Les résistances qu’il n’était pas impossible de prévoir ne peuvent être surmontées que par une action quotidienne sur les esprits, par une sorte d’éducation méthodique de la conscience universelle. Nous avons pu faire sur ce point, à La Haye, d’intéressantes observations. Au début de nos travaux, il était facile de voir qu’en dehors du gouvernement du czar, initiateur de la conférence, et de ceux qui lui avaient, comme la France, donné leur cordiale adhésion, les gouvernements de la plupart des puissances considéiaient l’entreprise avec un scepticisme poussé jusqu’à la défiance. Un échec absolu n’eût pas attristé tout le monde. Et cependant, à mesure que les jours s’écoulaient, sous la pression extérieure de l’opinion générale, le désir d’aboutir devenait plus vif ; un esprit supérieur d’entente, de concession, de conciliation se faisait place, et certainement si trois conventions importantes, qui sont loin de répondre à toutes les espérances, mais qui n’en constituent pas moins un progrès considérable, ont été adoptées et signées en fin de compte par tous les États représentés, on le doit à cette poussée du dehors, à cette influence des consciences indépendantes qui, dans l’avenir, s’exercera toujours avec plus de force sur les gouvernants.

Et comme toutes les vérités scientifiques, le noble idéal qu’elles ont en vue pénétrera les âmes les plus obscures et tendra, invinciblement, à se transformer en une bienfaisante réalité. Encore mes remerciements à vous et à tous, mon cher collègue, et bien cordialement à vous.

Léon Bourgeois


II
PRÉFACE POUR L’« ALMANACH DE LA PAIX » DE 1901


Cette préface fut écrite pendant la session du IXe Congrès de la Paix, dans les premiers jours d’octobre 1900. Lecture fut donnée de cette page dans la dernière séance du Congrès, le vendredi 5 octobre.


Au moment où l’Association de la Paix par le Droit veut bien me demander quelques mots de préface pour son Almanach de 1901, je ne lis dans les journaux que télégrammes militaires, provenant de l’Afrique du Sud et de la Chine. Et l’Almanach de la Paix, s’il veut tenir ses lecteurs au courant des faits de l’année, devra prendre la figure d’un almanach de la guerre.

Cette cruelle ironie des choses doit-elle conduire au découragement les hommes de bonne volonté ?

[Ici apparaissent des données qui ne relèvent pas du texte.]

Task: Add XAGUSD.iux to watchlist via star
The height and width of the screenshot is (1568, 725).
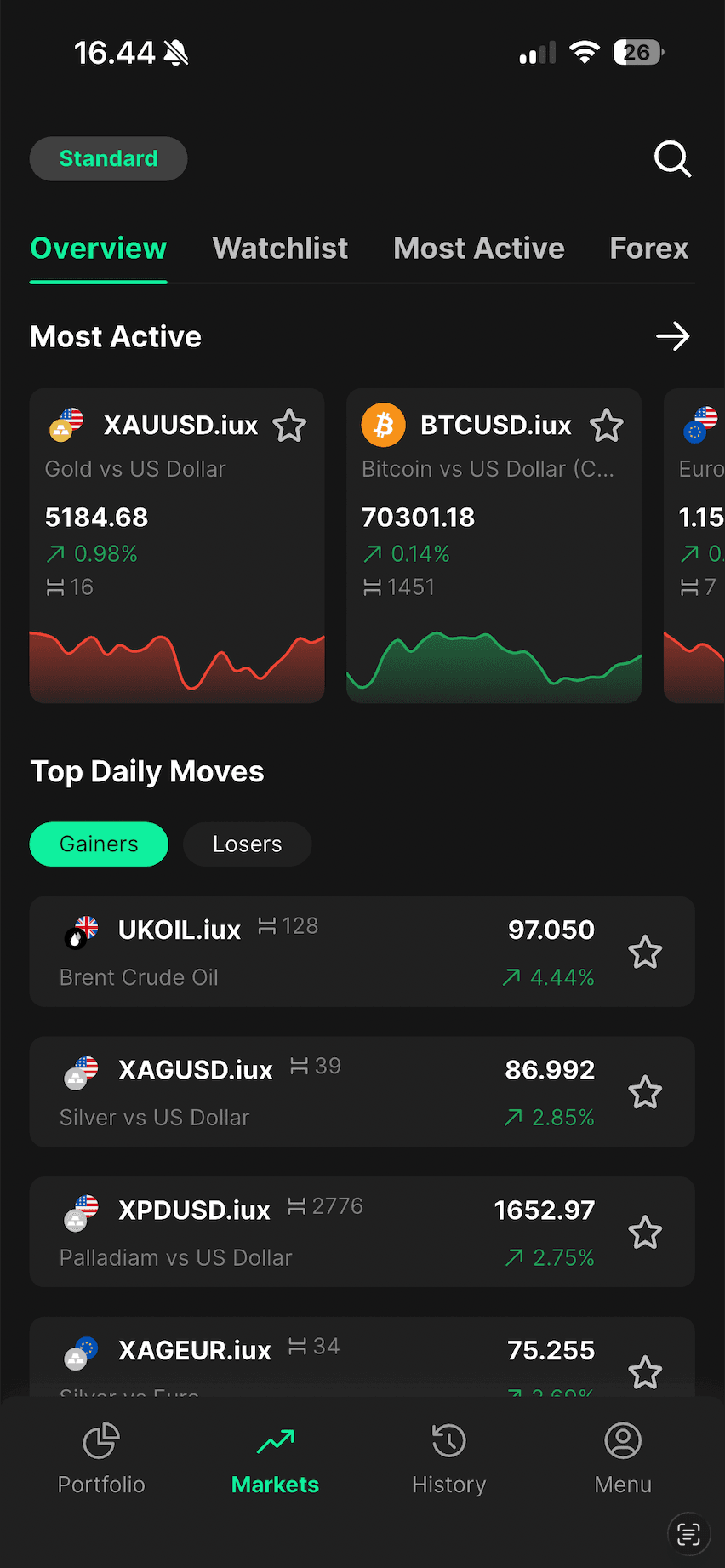Action: coord(645,1092)
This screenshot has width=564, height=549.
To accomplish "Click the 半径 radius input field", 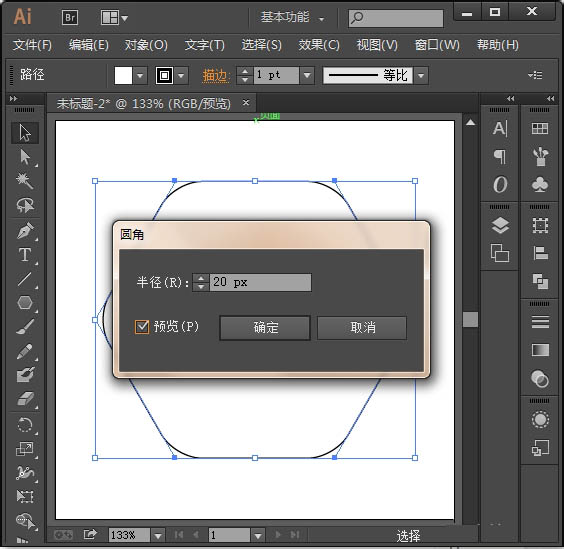I will [260, 282].
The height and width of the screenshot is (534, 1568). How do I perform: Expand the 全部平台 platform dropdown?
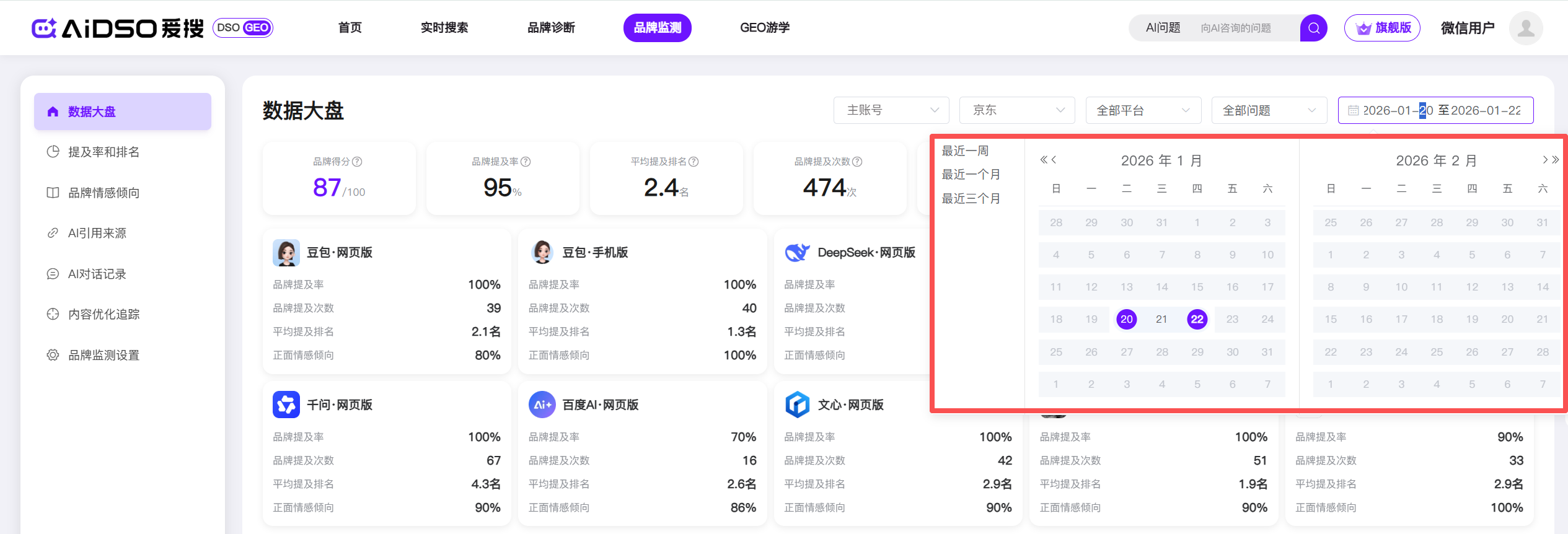[x=1143, y=110]
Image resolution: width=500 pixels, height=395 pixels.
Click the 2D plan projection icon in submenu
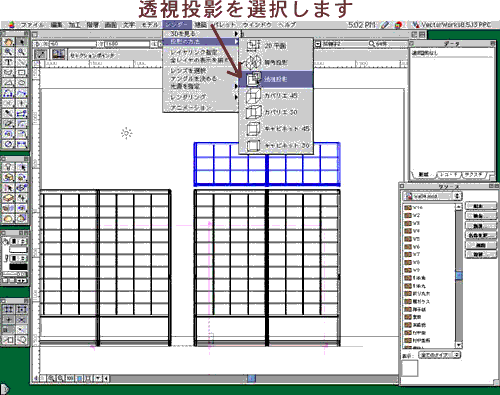coord(253,46)
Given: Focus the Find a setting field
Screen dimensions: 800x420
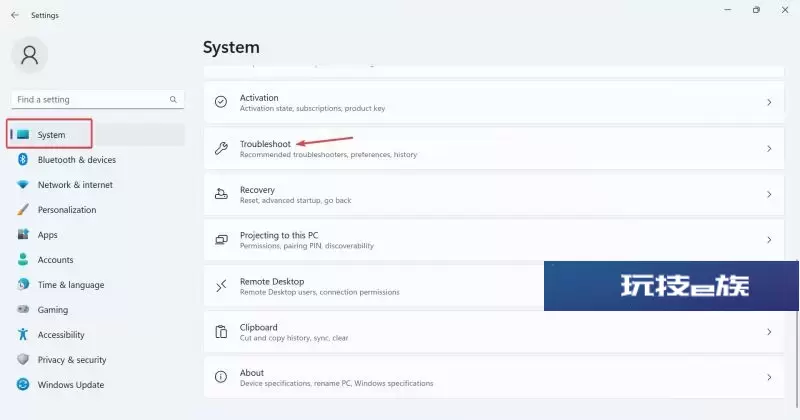Looking at the screenshot, I should click(97, 100).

Nous ne le croyons pas. La paix a, qu’on me permette de le dire, ses rêveurs et ses hommes d’action. Ceux-ci n’ont jamais cru que la paix universelle dût un jour descendre sur la terre, d’un seul coup, dans une illumination subite, simultanée, de tous les esprits. Ils croient que la paix est le terme d’une évolution, à la fois économique et morale, à laquelle obéissent et travaillent, sans le savoir, même ses pires ennemis. Ils la considèrent comme l’état nécessaire d’une société véritablement humaine. Mais ils savent que cette société n’existera dans les faits que lorsqu’elle aura d’abord été constituée dans les consciences, et ils ne s’étonnent, ni ne se découragent des retards, des insuccès, des retours momentanés en arrière, qui sont inévitables dans toute entreprise d’éducation.


Aussi bien, les faits les plus tristes portent ici leurs enseignements consolants.

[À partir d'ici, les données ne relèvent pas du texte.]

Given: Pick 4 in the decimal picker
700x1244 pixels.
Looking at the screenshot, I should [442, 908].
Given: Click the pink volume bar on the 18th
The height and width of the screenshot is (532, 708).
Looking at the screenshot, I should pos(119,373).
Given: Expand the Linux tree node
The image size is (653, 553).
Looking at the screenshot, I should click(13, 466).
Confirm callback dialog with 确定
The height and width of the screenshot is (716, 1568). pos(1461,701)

Il faut d’abord écarter les événements d’Extrême-Orient. Il n’y a pas là de guerre entre nations civilisées. Il y a eu une explosion de la barbarie, malheureusement provoquée par l’âpreté des convoitises commerciales, facilitée par des fournitures d’armes, aggravée par le conflit des passions religieuses. Mais en somme, la civilisation est tout entière groupée sous les drapeaux alliés. Si la sagesse prévaut dans les conseils de l’Occident, il peut sortir un bien durable de cette union pour la première fois réalisée.


Pour la guerre du Transvaal, il semble au contraire que rien ne puisse consoler les partisans du droit et de la paix. Qu’une grande nation libérale se soit laissé entraîner à entreprendre la conquête du petit peuple dont la résistance héroïque a fait l’admiration du monde, c’est un deuil pour la civilisation.

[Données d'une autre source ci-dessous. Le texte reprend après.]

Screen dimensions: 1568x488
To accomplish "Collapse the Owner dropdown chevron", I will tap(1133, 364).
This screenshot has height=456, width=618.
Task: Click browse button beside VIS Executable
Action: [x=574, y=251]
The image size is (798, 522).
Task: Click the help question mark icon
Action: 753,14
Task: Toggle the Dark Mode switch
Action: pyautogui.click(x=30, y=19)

Mais, n’est-ce pas une chose admirable qu’en Angleterre même, de fermes esprits n’aient cessé de protester et de réagir, au prix d’un véritable péril, au nom du Droit et de l’Humanité, et qu’au Congrès de la Paix qui vient de se tenir à Paris, ce soient des Anglais — de courageux patriotes anglais — qui aient fait voter la déclaration qui condamne, au nom de la conscience, le refus opposé à tout arbitrage par le gouvernement de leur pays ? Il s’en faut que toute flamme soit éteinte au vieux foyer de John Bright et de Gladstone.

Mais il y a plus. Comment ne serait-on pas frappé du mouvement d’opinion universel auquel ont donné naissance les événements de l’Afrique du Sud ? Croit-on qu’il y a quelques années une guerre semblable eût soulevé des protestations sur tous les points du monde ? L’habitude était si générale des guerres de conquête que l’Europe et l’Amérique eussent assisté à celle-là, en spectatrices indifférentes. On se fût élevé contre des actes particuliers d’inhumanité commis au cours de la campagne, on n’eût pas songé à s’élever contre l’acte initial d’iniquité : l’entreprise même de la conquête.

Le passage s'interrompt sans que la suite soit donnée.